■ WRITTEN REQUEST 1
From the forum thread about the plywood insert, list the author name and date shown at the head of each post, in order.
— start of READING TEXT —
# Repair or Tile Over Plywood "Insert" in Drywall



## chrisBC (Dec 28, 2010)

a pic would be helpfull.

i've never seen plywood exposed in a kitchen wall before, but hey you see/do new things everyday.


----------



## MitchK (May 11, 2011)

*Here's a pic*

I've attached a photo of the wall in question.

My wife tells me the contractors argued over this, with the pro-plywood faction winning by defiance. It's intended as a mounting platform for the screws that secure the hood. It'll certainly be solid but it's an unexpected repair PITA.

It's hard to tell from the pic but the plywood isn't quite thick enough (by about 1/8") to be flush with the wall. 

We're definitely doing subway tile up to the ceiling. Is it necessary to level the wall with joint compound beforehand? I'm inclined to do the extra work in order to avoid a tiling headache.

Mitch


----------



## chrisBC (Dec 28, 2010)
— end of READING TEXT —
— start of DATASET EXTRACT —
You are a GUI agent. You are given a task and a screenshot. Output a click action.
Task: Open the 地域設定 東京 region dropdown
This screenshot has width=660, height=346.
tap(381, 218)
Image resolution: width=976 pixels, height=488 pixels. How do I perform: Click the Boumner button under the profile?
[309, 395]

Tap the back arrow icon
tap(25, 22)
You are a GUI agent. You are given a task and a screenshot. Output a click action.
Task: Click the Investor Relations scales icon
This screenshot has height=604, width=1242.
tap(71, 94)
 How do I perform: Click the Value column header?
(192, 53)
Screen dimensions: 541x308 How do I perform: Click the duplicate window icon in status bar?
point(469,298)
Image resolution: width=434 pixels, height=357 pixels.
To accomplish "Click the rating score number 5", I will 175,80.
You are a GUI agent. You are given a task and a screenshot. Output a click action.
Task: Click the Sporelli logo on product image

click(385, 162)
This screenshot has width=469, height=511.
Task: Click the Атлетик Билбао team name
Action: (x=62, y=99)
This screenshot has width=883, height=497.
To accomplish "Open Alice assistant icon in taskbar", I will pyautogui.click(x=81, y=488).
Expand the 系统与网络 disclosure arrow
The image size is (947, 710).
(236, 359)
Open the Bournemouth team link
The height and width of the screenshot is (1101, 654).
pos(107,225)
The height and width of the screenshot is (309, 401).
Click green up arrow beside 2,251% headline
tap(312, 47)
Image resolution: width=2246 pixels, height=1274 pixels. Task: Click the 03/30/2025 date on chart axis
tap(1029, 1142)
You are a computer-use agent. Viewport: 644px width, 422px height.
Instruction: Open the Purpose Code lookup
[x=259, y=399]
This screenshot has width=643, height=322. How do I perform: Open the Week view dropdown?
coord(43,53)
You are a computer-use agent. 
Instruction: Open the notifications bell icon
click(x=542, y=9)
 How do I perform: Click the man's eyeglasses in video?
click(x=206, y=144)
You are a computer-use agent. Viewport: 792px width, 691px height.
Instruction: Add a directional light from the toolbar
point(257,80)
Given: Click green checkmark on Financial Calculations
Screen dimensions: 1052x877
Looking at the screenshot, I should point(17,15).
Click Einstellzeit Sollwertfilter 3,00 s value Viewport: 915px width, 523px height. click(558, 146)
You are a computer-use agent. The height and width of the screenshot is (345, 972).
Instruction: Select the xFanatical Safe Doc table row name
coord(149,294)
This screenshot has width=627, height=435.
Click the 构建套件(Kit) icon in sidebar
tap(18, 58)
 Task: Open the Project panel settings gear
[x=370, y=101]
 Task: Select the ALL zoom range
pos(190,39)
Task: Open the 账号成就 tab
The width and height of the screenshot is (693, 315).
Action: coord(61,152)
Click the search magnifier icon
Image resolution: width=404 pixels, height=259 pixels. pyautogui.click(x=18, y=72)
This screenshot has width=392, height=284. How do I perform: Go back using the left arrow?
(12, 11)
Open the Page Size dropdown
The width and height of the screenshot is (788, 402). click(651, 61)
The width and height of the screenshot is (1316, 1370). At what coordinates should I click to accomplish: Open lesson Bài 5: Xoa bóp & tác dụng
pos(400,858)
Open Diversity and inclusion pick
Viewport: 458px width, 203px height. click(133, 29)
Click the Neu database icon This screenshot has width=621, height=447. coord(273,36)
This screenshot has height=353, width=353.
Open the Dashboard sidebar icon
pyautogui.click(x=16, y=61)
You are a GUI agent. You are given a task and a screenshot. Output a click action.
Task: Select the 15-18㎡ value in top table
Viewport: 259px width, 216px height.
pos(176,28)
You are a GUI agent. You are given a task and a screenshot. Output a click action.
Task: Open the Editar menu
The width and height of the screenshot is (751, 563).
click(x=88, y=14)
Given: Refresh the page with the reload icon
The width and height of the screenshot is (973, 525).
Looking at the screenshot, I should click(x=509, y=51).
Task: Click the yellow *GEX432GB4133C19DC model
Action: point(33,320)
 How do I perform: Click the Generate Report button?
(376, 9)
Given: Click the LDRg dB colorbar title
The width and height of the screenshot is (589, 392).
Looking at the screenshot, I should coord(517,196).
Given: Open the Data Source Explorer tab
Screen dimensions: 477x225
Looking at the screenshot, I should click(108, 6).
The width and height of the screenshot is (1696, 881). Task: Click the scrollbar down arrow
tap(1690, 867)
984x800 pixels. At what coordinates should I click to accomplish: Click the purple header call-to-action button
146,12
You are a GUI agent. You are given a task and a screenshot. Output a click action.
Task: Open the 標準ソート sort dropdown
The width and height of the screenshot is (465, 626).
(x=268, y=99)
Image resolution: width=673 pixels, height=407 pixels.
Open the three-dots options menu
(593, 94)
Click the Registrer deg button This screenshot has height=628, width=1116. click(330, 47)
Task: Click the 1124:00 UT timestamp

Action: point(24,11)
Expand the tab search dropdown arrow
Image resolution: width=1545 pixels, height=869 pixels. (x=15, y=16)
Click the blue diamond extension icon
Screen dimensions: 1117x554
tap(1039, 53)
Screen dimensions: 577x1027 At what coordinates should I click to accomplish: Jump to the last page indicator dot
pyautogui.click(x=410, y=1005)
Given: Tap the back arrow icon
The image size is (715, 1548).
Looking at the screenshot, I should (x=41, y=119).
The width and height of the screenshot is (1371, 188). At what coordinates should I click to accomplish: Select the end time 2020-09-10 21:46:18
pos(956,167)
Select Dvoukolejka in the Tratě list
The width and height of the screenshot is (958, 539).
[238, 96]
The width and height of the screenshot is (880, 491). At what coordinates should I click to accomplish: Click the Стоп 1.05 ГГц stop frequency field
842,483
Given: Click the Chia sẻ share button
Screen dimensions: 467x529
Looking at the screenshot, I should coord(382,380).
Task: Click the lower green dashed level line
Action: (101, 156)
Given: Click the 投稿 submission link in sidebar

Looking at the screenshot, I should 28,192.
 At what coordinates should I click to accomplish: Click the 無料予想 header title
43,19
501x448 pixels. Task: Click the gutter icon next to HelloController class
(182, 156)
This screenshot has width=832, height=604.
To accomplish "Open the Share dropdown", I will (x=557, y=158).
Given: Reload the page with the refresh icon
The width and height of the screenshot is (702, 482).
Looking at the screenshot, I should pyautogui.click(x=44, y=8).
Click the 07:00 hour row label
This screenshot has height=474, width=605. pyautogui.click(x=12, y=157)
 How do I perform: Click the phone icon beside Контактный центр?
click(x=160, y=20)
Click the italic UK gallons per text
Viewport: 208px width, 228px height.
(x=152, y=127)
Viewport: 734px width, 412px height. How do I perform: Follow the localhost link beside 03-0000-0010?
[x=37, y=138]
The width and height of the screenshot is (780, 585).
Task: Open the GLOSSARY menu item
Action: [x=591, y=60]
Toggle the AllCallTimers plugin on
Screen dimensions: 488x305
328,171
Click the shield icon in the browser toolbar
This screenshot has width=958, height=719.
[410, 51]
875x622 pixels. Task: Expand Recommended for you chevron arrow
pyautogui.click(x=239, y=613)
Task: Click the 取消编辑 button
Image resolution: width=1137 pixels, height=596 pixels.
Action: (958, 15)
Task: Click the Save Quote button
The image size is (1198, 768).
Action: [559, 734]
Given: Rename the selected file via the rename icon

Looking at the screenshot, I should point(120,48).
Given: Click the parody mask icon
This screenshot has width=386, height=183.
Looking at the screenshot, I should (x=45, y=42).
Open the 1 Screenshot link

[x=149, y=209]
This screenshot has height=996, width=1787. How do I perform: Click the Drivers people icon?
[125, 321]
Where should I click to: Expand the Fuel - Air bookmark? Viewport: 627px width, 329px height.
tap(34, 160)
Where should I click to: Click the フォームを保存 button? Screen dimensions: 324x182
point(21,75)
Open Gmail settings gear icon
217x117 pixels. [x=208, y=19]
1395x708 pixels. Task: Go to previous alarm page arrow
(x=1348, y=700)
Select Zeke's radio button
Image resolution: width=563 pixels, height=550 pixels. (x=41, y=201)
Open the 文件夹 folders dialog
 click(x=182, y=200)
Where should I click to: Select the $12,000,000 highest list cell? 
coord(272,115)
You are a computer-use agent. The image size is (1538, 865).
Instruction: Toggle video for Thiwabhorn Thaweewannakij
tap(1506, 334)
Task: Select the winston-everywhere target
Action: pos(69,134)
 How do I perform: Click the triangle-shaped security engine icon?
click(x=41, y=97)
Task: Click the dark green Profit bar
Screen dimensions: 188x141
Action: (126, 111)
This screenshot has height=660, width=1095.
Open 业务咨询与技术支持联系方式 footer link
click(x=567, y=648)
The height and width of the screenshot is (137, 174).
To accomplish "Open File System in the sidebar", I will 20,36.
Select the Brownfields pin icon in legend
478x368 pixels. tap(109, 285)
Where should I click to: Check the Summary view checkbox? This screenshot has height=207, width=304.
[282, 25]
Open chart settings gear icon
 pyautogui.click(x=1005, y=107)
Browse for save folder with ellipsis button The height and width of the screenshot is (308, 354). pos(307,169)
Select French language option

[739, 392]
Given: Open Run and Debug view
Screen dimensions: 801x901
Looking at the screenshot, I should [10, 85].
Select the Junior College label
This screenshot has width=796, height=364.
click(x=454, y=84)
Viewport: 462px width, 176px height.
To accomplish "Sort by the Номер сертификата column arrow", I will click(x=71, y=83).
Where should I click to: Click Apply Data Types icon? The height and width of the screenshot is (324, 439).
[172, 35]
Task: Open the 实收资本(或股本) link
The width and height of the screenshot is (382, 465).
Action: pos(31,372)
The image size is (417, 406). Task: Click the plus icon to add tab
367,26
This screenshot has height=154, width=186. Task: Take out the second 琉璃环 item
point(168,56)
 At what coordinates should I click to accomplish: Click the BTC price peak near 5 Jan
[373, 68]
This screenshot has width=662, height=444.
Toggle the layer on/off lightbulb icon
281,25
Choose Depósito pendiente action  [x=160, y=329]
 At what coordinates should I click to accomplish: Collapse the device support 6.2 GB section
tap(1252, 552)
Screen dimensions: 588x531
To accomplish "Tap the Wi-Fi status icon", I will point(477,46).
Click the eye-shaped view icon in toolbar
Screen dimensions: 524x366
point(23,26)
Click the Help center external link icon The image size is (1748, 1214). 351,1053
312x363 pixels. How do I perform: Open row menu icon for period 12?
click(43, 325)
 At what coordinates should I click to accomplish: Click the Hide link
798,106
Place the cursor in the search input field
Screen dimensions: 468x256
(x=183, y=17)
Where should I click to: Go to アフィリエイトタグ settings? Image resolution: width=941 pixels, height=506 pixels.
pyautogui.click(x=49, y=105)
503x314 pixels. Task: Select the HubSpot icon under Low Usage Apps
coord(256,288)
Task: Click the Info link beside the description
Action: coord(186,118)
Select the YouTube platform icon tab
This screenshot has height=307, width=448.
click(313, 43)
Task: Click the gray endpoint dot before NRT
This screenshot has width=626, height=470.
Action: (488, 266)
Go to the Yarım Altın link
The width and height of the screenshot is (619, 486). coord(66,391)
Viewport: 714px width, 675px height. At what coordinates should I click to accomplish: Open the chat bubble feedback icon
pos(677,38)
— end of DATASET EXTRACT —
■ WRITTEN REQUEST 2
Write out the lines of the records starting at the line containing "Given: Tap the back arrow icon" and ending at the line containing "Looking at the screenshot, I should (x=41, y=119).", substituting "close" for "back arrow".

■ FULL RESPONSE 1
chrisBC (Dec 28, 2010)
MitchK (May 11, 2011)
chrisBC (Dec 28, 2010)

■ FULL RESPONSE 2
Given: Tap the close icon
The image size is (715, 1548).
Looking at the screenshot, I should (x=41, y=119).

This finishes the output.